Pada percobaan ini digunakan 6 buah spesimen Cu yang diberi nomor 1, 2, 3, 4, 5,
dan 6 serta diperoleh data harga kekerasan awal dan akhir dari keenam spesimen
tersebut. Tembaga memiliki temperature melting sekitar 1085ºC. Dari keterangan
ini kita dapat perkirakan bahwa temperature rekristalisasi dari tembaga sekitar
542.5ºC (setengah dari temperature melting).
Pada percobaan tembaga no.6, spesimen dipanaskan pada temperature
400ºC. Dari data percobaan didapatkan harga kekerasan awal adalah 87 HRE dan
kekerasan akhir adalah 73. Kekerasannya menurun cukup besar, padahal
seharusnya kekerasan setelah dipanaskan dengan sebelum dipanaskan relative
sama karena pada temperature ini yang terjadi adalah proses recovery dimana
distorsi latis yang menghalangi pergerakan dislokasi melalui struktur tidak
terpengaruh. Hal ini mungkin disebabkan oleh kesalahan pengukuran pada uji
kekerasan.
Dari gafik di atas, kekerasan akhir dari spesimen no.2 sampai no.5
mengalami penurunan. Hal ini sesuai dengan teori yang terdapat pada literatur
dimana kekerasan material berbanding terbalik dengan ukuran butir material
tersebut, makin kecil butir maka kekerasan suatu material akan semakin kuat.
Spesimen no.1 dipanaskan sampai suhu 850 ºC dan didapatkan kekerasan
akhirnya menurun secara drastis. Penurunan ini kemungkinan disebabkan oleh
butir-butir dari tembaga tersebut tumbuh sehingga menjadi lebih besar ukurannya
daripada ukuran semula. Membesarnya ukuran butir inilah yang menyebabkan
kekerasan dari spesimen menurun.
3. Precipitation Hardening pada Al-Cu
Harga kekerasan yang diperoleh dari pemanasan kelima spesimen pada
percobaan ini berbeda-beda . Hal tersebut dipengaruhi oleh waktu pemanasan
yang berbeda-beda pula.
Pada Precipitation hardening kekerasan akan meningkat karena terbentuk
presipitat pada batas butir dan bidang geser. Presipitat inilah yang menghambat
pergerakan dislokasi, sehingga kekerasannya akan meningkat. Mekanisme pada
precipitation hardening adalah substitusi dimana atom Cu mensubstitusi atom Al.

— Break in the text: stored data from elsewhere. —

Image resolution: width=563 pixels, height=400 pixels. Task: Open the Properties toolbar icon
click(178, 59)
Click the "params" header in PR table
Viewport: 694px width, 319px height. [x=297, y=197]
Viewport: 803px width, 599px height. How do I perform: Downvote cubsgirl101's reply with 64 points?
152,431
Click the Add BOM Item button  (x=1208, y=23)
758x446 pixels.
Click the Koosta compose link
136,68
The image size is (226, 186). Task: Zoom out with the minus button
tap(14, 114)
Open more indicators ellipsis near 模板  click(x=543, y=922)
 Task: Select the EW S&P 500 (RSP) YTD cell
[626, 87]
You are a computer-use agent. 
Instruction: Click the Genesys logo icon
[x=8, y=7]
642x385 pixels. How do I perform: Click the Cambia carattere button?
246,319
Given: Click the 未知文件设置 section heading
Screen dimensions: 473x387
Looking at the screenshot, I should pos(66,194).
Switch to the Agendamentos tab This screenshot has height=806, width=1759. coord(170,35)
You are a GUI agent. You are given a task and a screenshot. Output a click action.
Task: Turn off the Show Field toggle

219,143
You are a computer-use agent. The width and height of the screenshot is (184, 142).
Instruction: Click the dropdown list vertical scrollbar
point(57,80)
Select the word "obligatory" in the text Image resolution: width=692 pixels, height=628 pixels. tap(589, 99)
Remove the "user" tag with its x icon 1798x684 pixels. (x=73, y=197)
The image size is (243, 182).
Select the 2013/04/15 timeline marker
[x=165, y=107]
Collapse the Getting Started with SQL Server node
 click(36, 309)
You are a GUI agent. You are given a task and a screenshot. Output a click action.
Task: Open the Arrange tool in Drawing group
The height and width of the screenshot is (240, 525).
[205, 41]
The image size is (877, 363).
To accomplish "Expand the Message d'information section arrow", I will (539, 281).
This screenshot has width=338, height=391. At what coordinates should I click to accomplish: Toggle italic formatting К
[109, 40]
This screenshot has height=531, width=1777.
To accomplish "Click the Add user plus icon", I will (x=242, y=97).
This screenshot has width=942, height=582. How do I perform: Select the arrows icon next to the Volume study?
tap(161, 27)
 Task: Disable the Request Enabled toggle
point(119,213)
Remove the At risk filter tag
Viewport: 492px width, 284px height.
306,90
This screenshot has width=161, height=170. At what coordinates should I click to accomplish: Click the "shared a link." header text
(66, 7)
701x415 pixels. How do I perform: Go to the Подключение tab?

Kemudian karena proses pemanasan atom Cu berkumpul pada bagian tengah
membentuk presipitat yang letaknya tidak sejajar lagi dengan atom Al. Karena
adanya presipitat tersebut pergerakan dislokasi menjadi terhambat.
Pada pengerasan Al-Cu tahapan pertama dalam proses precipitation
hardening telah dilakukan oleh asisten (pemanasan 550ºC selama 12 jam
kemudian diquench). Tahapan berikutnya yaitu precipitation heat treating
dilakukan oleh praktikan. Caranya dipanaskan sampai temperature 200ºC lalu
diquench seperti proses pengerasan pada logam. Dari data yang diperoleh
didapatkan kurva hubungan antara kekerasan yang terjadi terhadap waktu aging :
Dari kurva diatas terlihat bahwa kekerasan meningkat seiring dengan
meningkatnya waktu aging. Peningkatan kekerasasn tersebut disebabkan karena
timbulnya partikel precipitat yang masih koheren dengan solvent atom (Al). Hal
ini menyebabkan terjadinya distorsi latis sehingga dislokasi dapat dihambat
(paduan mengeras). Partikel precipitat tersebut akan terus membesar seiring
dengan lamanya pemanasan sehingga paduan semakin keras.
BAB V
KESIMPULAN
1. Baja dapat diperkeras dengan cara mengontrol transformasi austenit.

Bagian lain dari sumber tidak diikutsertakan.